### Direction
Extract every line of the data below word for word, leaving out the pictures.

Entries for locating words and elements:
○ ○ ○

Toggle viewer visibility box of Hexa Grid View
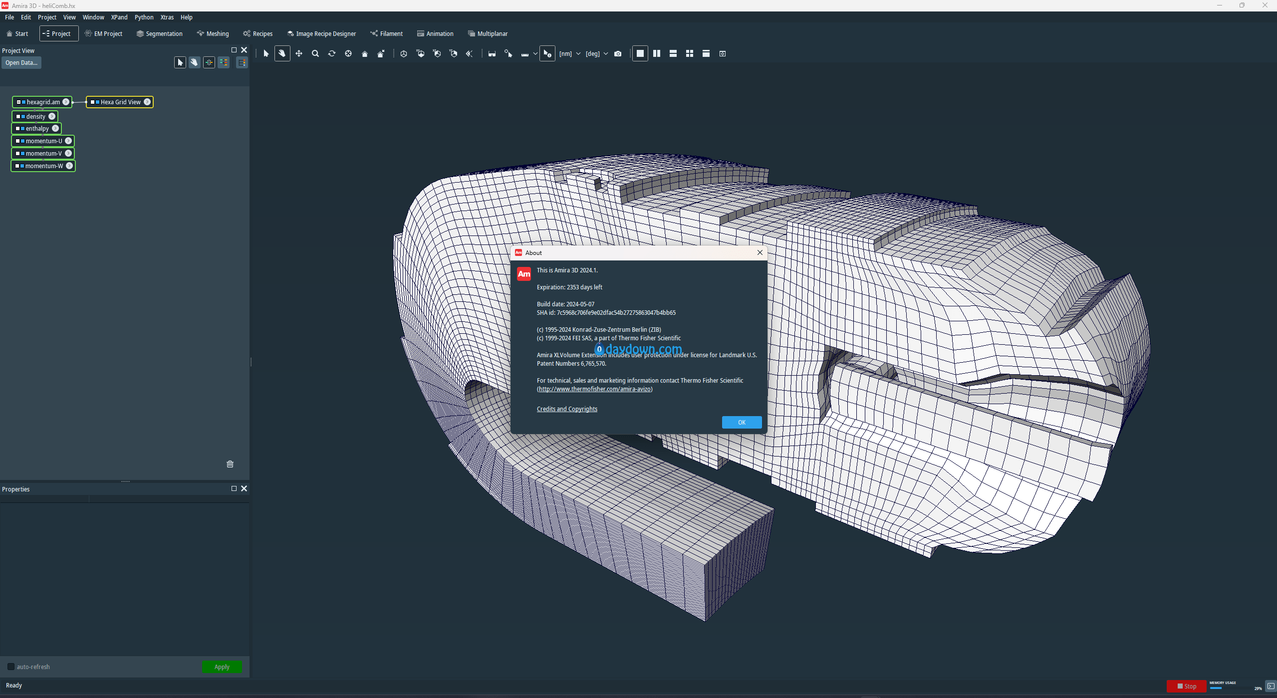Image resolution: width=1277 pixels, height=698 pixels. pos(93,102)
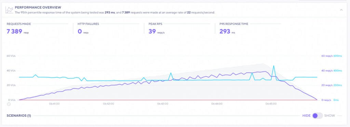Click the 600ms cyan axis label

click(337, 56)
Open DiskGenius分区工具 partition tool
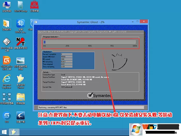This screenshot has width=181, height=136. click(x=7, y=63)
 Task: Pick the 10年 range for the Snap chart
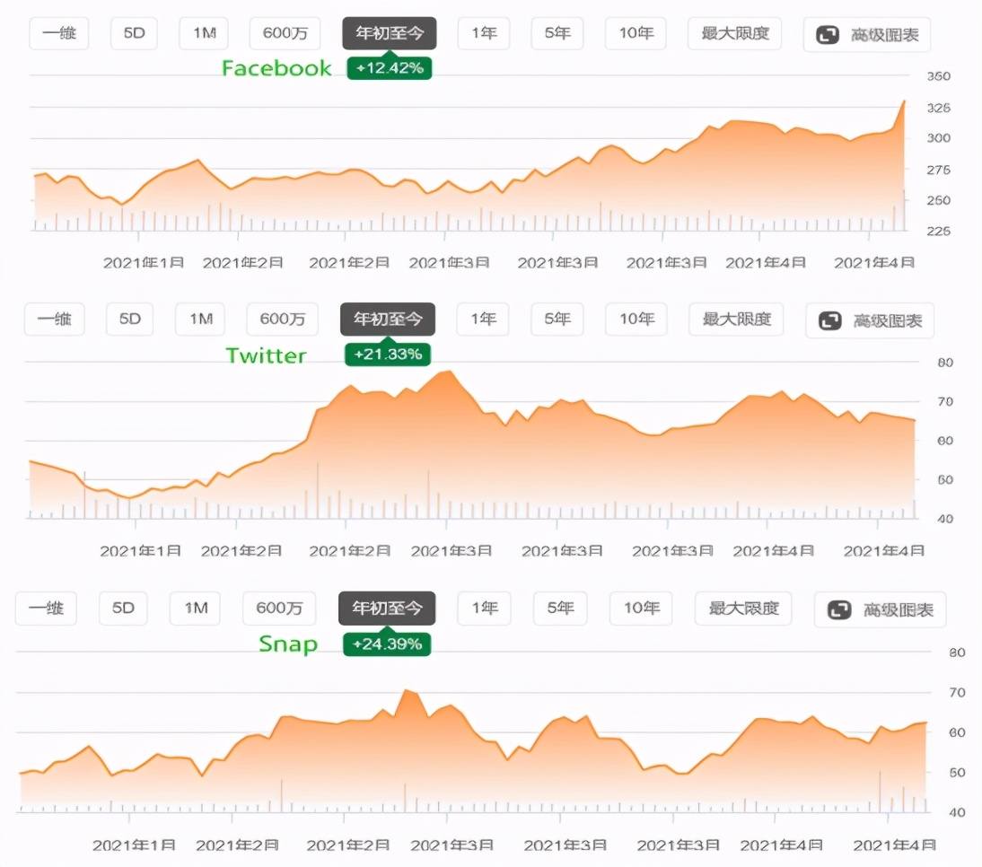tap(641, 609)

○ ○ ○

### Full response
Toggle viewer visibility box of Hexa Grid View
Image resolution: width=1277 pixels, height=698 pixels. pos(93,102)
Click the 600ms cyan axis label

click(337, 56)
Open DiskGenius分区工具 partition tool
This screenshot has width=181, height=136. click(x=7, y=63)
 Task: Pick the 10年 range for the Snap chart
tap(641, 609)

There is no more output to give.